Reproduce the album review of (No Pussyfooting) below word for word, from its opening date through its last sentence.
BEGIN EXCERPTED PASSAGE
Saturday, February 11, 2012
(No Pussyfooting) (1973)
I don't have to think very long or hard about my favorite collaboration between Brian Eno and Robert Fripp—I like all of them, but this first has always been special, the one that most stood out to me, and by a good margin, for its ability to cohere the vaporous trails and impulses of ambient music into something textural and dense with presence, for Robert Fripp's guitar-playing which is supernaturally beautiful or maybe that's the ethereal tone I'm catching, and for sounding so good every time I play it. It's not that often, admittedly, and then I'm likely as not to make the beeline for Terry Riley first. But the omnipresent ghost that attends nearly all of Eno's work, the one that dictated the Oblique Strategies deck that he always seems to manage so skillfully, is vividly alive and well here, moving through every passage and decision—how, I can't say exactly. That's part of the mystery of it, the ghost equally present here as much as he (or it) is there on "Always Crashing in the Same Car," on "Baby's on Fire," on "1/1" of Music for Airports—maybe even more so. I've said elsewhere and perhaps ad nauseam by this point that I think Eno's greatest skill is the one that is perhaps least visible: a sensitivity and unique knack that he brings to the art of collaboration, somehow finding ways to draw the inner Eno out of all his accomplices, which is there almost incidentally practically for the sake of continuity alone. He is able to make projects somehow greater than the sum of their parts, reliably. In the immediate aftermath of King Crimson's heyday this could hardly have been what fans of Robert Fripp were prepared for, yet it's him all right: lyrical, constrained, plunged into a lush aural ecosystem that complements his nuances down to the tendrils. It's very fine, lovely, patient, beguiling work, and I mean on the part of both of them equally. This is made with love, as the giddy cook says emerging from the kitchen. It's palpable, even. A masterpiece of smoldering affect. And something that is capable of suiting every mood.
END EXCERPTED PASSAGE
BEGIN DATA RECORDS
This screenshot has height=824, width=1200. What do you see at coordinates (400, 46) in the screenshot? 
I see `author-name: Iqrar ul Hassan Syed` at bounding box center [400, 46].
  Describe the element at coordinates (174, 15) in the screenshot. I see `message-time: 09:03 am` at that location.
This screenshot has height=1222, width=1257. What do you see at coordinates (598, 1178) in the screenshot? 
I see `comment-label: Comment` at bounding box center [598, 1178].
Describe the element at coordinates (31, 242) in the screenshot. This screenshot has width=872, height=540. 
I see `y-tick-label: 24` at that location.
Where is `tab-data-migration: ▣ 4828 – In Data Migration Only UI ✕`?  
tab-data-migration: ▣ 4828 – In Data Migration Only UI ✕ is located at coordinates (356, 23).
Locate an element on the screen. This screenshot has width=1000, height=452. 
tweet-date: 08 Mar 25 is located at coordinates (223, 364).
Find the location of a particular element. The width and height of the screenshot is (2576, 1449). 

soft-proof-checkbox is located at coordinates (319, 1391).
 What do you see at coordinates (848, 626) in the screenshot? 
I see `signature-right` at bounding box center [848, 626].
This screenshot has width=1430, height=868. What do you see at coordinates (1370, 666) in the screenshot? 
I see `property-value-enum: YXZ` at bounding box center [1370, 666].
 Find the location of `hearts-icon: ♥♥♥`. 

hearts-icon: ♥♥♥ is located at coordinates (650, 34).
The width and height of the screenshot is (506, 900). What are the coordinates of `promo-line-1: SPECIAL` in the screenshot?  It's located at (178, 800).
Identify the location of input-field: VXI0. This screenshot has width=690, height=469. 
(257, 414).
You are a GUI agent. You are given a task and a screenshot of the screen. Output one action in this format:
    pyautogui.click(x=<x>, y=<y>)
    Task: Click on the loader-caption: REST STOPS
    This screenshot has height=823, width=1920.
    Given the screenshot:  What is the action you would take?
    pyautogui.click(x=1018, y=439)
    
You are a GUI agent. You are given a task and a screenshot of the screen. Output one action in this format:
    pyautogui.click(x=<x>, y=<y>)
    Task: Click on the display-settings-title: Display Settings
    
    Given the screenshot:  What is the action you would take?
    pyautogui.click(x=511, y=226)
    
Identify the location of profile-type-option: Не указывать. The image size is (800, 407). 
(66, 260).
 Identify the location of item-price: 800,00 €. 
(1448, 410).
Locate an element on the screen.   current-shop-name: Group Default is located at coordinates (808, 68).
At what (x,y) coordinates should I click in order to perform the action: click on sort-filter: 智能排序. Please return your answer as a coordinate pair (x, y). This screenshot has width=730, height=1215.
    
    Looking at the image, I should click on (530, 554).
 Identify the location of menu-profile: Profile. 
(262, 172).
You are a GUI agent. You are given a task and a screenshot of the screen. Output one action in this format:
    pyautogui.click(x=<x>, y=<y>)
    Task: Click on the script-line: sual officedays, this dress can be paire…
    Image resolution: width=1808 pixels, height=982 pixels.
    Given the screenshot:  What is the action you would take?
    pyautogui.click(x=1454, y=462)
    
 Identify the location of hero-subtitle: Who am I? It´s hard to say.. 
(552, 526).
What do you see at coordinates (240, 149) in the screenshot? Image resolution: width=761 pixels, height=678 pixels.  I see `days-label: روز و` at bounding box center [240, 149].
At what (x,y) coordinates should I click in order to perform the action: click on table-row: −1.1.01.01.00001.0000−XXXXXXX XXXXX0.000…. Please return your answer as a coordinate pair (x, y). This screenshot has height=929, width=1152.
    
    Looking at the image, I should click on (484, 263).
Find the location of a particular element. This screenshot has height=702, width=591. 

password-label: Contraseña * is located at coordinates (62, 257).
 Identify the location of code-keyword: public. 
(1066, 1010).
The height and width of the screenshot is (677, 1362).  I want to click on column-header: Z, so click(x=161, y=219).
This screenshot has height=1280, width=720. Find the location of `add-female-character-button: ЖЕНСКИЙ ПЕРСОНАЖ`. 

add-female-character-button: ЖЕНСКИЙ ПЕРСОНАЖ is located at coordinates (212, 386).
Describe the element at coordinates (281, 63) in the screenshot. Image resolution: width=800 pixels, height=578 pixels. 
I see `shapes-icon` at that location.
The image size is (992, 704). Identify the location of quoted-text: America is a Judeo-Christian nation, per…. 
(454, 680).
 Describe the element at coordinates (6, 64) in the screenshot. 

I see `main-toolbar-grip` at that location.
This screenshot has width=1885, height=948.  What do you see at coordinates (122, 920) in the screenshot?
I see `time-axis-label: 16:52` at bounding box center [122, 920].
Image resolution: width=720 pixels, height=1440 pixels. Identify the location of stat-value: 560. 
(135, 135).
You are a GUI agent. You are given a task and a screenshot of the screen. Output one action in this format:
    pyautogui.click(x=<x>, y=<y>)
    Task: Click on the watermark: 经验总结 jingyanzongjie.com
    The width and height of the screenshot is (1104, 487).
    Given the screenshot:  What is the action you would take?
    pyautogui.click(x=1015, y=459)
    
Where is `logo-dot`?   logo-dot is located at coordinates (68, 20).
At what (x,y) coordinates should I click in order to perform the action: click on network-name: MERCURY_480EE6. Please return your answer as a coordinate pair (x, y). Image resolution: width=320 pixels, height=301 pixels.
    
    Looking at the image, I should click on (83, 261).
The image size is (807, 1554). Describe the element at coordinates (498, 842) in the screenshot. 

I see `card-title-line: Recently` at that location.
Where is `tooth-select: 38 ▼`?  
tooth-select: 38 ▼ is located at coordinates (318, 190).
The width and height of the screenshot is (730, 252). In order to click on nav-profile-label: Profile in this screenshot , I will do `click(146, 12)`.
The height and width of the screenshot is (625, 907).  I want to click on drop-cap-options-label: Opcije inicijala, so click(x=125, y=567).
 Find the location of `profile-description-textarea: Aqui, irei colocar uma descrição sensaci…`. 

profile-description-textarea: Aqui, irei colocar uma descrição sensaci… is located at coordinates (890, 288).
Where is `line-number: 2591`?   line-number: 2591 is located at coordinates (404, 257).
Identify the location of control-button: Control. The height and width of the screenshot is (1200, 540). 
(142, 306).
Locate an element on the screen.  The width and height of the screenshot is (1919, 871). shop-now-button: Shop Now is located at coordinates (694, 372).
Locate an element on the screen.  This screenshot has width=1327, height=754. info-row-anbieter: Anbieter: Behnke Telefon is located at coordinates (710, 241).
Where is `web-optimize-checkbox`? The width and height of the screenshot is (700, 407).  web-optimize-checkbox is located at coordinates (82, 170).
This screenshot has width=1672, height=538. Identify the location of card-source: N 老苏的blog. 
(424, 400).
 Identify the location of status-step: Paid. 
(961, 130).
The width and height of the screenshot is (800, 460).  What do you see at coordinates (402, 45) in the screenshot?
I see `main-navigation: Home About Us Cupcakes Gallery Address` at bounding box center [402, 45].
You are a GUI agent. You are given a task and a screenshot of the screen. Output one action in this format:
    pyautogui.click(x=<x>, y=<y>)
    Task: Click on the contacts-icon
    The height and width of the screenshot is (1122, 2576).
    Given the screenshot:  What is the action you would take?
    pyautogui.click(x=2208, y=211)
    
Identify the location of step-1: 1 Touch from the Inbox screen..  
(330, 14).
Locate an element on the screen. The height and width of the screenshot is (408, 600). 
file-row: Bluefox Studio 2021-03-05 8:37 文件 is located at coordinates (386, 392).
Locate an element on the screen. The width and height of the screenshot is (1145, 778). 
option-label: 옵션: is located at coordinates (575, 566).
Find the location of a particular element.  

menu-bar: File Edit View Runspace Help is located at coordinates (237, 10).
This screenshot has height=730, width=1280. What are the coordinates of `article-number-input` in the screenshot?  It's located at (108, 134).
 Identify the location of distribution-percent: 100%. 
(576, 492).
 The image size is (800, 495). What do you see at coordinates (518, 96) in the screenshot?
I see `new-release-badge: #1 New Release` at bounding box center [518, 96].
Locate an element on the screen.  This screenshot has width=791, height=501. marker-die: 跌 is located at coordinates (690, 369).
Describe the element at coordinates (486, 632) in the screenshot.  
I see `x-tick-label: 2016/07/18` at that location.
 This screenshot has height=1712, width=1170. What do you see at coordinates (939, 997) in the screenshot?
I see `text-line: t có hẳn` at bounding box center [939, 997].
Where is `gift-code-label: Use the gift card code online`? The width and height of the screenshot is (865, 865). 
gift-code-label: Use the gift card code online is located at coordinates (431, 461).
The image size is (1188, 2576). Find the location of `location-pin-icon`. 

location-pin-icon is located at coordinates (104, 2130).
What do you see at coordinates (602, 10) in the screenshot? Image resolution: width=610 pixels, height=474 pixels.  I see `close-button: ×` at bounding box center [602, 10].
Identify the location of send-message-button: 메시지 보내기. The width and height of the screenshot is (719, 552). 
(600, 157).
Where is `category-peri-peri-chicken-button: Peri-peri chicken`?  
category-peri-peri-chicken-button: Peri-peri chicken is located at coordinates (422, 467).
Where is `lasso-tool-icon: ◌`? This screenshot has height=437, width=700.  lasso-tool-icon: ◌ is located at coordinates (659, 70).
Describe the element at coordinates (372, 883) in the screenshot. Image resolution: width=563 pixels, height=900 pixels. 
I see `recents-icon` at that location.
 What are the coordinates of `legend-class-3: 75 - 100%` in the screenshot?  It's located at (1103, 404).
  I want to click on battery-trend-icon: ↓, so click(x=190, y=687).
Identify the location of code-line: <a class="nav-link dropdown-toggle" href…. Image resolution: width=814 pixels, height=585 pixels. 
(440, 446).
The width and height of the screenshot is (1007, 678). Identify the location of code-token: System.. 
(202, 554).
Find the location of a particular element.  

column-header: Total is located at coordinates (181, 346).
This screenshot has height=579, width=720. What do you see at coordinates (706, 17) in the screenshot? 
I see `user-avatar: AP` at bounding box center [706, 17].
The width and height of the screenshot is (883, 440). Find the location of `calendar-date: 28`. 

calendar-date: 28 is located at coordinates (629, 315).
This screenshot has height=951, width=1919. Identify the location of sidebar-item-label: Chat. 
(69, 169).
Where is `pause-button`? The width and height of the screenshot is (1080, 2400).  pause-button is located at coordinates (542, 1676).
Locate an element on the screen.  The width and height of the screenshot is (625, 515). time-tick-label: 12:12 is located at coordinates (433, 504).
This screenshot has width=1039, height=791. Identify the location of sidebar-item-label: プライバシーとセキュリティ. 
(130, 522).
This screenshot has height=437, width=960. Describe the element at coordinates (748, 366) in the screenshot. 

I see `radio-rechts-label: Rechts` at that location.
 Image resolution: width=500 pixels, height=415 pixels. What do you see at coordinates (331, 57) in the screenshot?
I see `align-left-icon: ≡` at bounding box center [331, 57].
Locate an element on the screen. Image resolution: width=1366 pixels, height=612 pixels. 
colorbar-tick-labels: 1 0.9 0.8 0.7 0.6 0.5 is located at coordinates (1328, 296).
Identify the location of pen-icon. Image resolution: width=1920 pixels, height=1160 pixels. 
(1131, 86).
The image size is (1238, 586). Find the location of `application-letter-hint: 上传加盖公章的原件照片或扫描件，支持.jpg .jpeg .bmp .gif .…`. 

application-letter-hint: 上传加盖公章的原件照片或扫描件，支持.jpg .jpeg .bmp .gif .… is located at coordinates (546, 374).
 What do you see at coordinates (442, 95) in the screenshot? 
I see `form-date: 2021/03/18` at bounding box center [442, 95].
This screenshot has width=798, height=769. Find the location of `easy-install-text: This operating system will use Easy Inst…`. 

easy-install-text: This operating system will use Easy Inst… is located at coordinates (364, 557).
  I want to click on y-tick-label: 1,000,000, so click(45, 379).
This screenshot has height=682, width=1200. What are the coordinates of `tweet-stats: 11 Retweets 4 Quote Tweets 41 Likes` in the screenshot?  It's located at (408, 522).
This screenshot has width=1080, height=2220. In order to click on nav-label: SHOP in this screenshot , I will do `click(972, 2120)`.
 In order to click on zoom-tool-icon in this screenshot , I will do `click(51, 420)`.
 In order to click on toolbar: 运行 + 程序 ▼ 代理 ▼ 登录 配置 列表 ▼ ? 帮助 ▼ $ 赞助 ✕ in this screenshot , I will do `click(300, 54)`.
END DATA RECORDS
TASK OUTPUT:
Saturday, February 11, 2012
(No Pussyfooting) (1973)
I don't have to think very long or hard about my favorite collaboration between Brian Eno and Robert Fripp—I like all of them, but this first has always been special, the one that most stood out to me, and by a good margin, for its ability to cohere the vaporous trails and impulses of ambient music into something textural and dense with presence, for Robert Fripp's guitar-playing which is supernaturally beautiful or maybe that's the ethereal tone I'm catching, and for sounding so good every time I play it. It's not that often, admittedly, and then I'm likely as not to make the beeline for Terry Riley first. But the omnipresent ghost that attends nearly all of Eno's work, the one that dictated the Oblique Strategies deck that he always seems to manage so skillfully, is vividly alive and well here, moving through every passage and decision—how, I can't say exactly. That's part of the mystery of it, the ghost equally present here as much as he (or it) is there on "Always Crashing in the Same Car," on "Baby's on Fire," on "1/1" of Music for Airports—maybe even more so. I've said elsewhere and perhaps ad nauseam by this point that I think Eno's greatest skill is the one that is perhaps least visible: a sensitivity and unique knack that he brings to the art of collaboration, somehow finding ways to draw the inner Eno out of all his accomplices, which is there almost incidentally practically for the sake of continuity alone. He is able to make projects somehow greater than the sum of their parts, reliably. In the immediate aftermath of King Crimson's heyday this could hardly have been what fans of Robert Fripp were prepared for, yet it's him all right: lyrical, constrained, plunged into a lush aural ecosystem that complements his nuances down to the tendrils. It's very fine, lovely, patient, beguiling work, and I mean on the part of both of them equally. This is made with love, as the giddy cook says emerging from the kitchen. It's palpable, even. A masterpiece of smoldering affect. And something that is capable of suiting every mood.